Problem: Emit all the data exactly as provided.

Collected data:
········

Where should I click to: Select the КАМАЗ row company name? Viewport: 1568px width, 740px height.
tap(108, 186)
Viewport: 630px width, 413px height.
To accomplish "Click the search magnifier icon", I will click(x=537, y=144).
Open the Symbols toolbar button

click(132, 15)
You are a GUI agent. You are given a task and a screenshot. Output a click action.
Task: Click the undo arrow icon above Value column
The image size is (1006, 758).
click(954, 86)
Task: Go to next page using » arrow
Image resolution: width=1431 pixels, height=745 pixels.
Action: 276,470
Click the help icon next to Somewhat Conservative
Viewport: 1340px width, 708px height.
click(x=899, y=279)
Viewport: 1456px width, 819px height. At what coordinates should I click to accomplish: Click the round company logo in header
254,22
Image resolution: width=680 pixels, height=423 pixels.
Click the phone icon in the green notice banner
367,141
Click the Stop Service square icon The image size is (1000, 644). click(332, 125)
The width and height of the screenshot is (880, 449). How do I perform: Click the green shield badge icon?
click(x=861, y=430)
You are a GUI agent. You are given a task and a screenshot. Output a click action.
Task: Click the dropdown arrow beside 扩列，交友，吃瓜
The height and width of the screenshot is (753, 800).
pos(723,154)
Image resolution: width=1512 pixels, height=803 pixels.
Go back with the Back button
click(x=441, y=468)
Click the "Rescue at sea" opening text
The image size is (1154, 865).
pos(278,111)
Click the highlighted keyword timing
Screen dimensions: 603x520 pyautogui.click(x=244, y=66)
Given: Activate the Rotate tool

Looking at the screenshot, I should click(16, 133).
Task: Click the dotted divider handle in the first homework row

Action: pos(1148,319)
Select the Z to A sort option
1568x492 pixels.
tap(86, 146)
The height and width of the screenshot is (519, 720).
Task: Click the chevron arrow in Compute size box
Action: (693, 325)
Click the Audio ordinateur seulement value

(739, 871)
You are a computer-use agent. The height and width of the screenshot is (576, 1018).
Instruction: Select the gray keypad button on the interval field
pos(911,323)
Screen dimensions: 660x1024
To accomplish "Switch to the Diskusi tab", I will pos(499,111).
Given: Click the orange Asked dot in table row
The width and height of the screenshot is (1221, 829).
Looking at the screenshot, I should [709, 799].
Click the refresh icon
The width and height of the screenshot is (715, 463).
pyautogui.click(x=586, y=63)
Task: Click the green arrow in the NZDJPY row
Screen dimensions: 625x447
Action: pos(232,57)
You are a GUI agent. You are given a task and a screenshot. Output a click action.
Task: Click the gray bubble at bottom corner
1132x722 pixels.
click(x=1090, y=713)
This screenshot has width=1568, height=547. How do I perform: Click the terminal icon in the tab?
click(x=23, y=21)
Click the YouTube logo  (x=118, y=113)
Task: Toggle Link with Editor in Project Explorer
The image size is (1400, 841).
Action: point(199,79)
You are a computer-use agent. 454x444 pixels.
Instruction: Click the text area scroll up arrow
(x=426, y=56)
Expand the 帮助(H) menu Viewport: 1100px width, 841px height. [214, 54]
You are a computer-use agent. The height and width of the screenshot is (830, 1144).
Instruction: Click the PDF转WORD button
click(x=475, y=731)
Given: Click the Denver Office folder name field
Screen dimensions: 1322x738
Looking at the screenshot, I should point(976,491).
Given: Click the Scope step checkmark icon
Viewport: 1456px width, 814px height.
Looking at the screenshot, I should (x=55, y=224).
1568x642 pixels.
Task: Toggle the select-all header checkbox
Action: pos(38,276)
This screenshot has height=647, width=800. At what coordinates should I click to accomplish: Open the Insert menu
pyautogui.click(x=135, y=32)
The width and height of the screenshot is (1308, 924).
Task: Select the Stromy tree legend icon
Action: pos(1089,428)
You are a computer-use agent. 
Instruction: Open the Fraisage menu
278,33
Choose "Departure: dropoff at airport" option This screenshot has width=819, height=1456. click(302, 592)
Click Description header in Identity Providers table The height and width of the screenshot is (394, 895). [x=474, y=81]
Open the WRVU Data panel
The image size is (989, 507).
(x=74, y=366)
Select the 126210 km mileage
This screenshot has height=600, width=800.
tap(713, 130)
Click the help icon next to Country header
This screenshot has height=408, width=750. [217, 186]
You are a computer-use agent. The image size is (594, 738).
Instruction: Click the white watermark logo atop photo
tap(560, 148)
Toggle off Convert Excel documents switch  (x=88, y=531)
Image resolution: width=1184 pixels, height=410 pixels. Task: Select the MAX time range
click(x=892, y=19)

········

Exercise solution:
Where should I click to: Select the КАМАЗ row company name? Viewport: 1568px width, 740px height.
tap(108, 186)
Viewport: 630px width, 413px height.
To accomplish "Click the search magnifier icon", I will click(x=537, y=144).
Open the Symbols toolbar button

click(132, 15)
You are a GUI agent. You are given a task and a screenshot. Output a click action.
Task: Click the undo arrow icon above Value column
The image size is (1006, 758).
click(954, 86)
Task: Go to next page using » arrow
Image resolution: width=1431 pixels, height=745 pixels.
Action: 276,470
Click the help icon next to Somewhat Conservative
Viewport: 1340px width, 708px height.
click(x=899, y=279)
Viewport: 1456px width, 819px height. At what coordinates should I click to accomplish: Click the round company logo in header
254,22
Image resolution: width=680 pixels, height=423 pixels.
Click the phone icon in the green notice banner
367,141
Click the Stop Service square icon The image size is (1000, 644). click(332, 125)
The width and height of the screenshot is (880, 449). How do I perform: Click the green shield badge icon?
click(x=861, y=430)
You are a GUI agent. You are given a task and a screenshot. Output a click action.
Task: Click the dropdown arrow beside 扩列，交友，吃瓜
The height and width of the screenshot is (753, 800).
pos(723,154)
Image resolution: width=1512 pixels, height=803 pixels.
Go back with the Back button
click(x=441, y=468)
Click the "Rescue at sea" opening text
The image size is (1154, 865).
pos(278,111)
Click the highlighted keyword timing
Screen dimensions: 603x520 pyautogui.click(x=244, y=66)
Given: Activate the Rotate tool

Looking at the screenshot, I should click(16, 133).
Task: Click the dotted divider handle in the first homework row

Action: pos(1148,319)
Select the Z to A sort option
1568x492 pixels.
tap(86, 146)
The height and width of the screenshot is (519, 720).
Task: Click the chevron arrow in Compute size box
Action: (693, 325)
Click the Audio ordinateur seulement value

(739, 871)
You are a computer-use agent. The height and width of the screenshot is (576, 1018).
Instruction: Select the gray keypad button on the interval field
pos(911,323)
Screen dimensions: 660x1024
To accomplish "Switch to the Diskusi tab", I will pos(499,111).
Given: Click the orange Asked dot in table row
The width and height of the screenshot is (1221, 829).
Looking at the screenshot, I should [709, 799].
Click the refresh icon
The width and height of the screenshot is (715, 463).
pyautogui.click(x=586, y=63)
Task: Click the green arrow in the NZDJPY row
Screen dimensions: 625x447
Action: pos(232,57)
You are a GUI agent. You are given a task and a screenshot. Output a click action.
Task: Click the gray bubble at bottom corner
1132x722 pixels.
click(x=1090, y=713)
This screenshot has width=1568, height=547. How do I perform: Click the terminal icon in the tab?
click(x=23, y=21)
Click the YouTube logo  (x=118, y=113)
Task: Toggle Link with Editor in Project Explorer
The image size is (1400, 841).
Action: point(199,79)
You are a computer-use agent. 454x444 pixels.
Instruction: Click the text area scroll up arrow
(x=426, y=56)
Expand the 帮助(H) menu Viewport: 1100px width, 841px height. [214, 54]
You are a computer-use agent. The height and width of the screenshot is (830, 1144).
Instruction: Click the PDF转WORD button
click(x=475, y=731)
Given: Click the Denver Office folder name field
Screen dimensions: 1322x738
Looking at the screenshot, I should point(976,491).
Given: Click the Scope step checkmark icon
Viewport: 1456px width, 814px height.
Looking at the screenshot, I should (x=55, y=224).
1568x642 pixels.
Task: Toggle the select-all header checkbox
Action: pos(38,276)
This screenshot has height=647, width=800. At what coordinates should I click to accomplish: Open the Insert menu
pyautogui.click(x=135, y=32)
The width and height of the screenshot is (1308, 924).
Task: Select the Stromy tree legend icon
Action: pos(1089,428)
You are a computer-use agent. 
Instruction: Open the Fraisage menu
278,33
Choose "Departure: dropoff at airport" option This screenshot has width=819, height=1456. click(302, 592)
Click Description header in Identity Providers table The height and width of the screenshot is (394, 895). [x=474, y=81]
Open the WRVU Data panel
The image size is (989, 507).
(x=74, y=366)
Select the 126210 km mileage
This screenshot has height=600, width=800.
tap(713, 130)
Click the help icon next to Country header
This screenshot has height=408, width=750. [217, 186]
You are a computer-use agent. The image size is (594, 738).
Instruction: Click the white watermark logo atop photo
tap(560, 148)
Toggle off Convert Excel documents switch  (x=88, y=531)
Image resolution: width=1184 pixels, height=410 pixels. Task: Select the MAX time range
click(x=892, y=19)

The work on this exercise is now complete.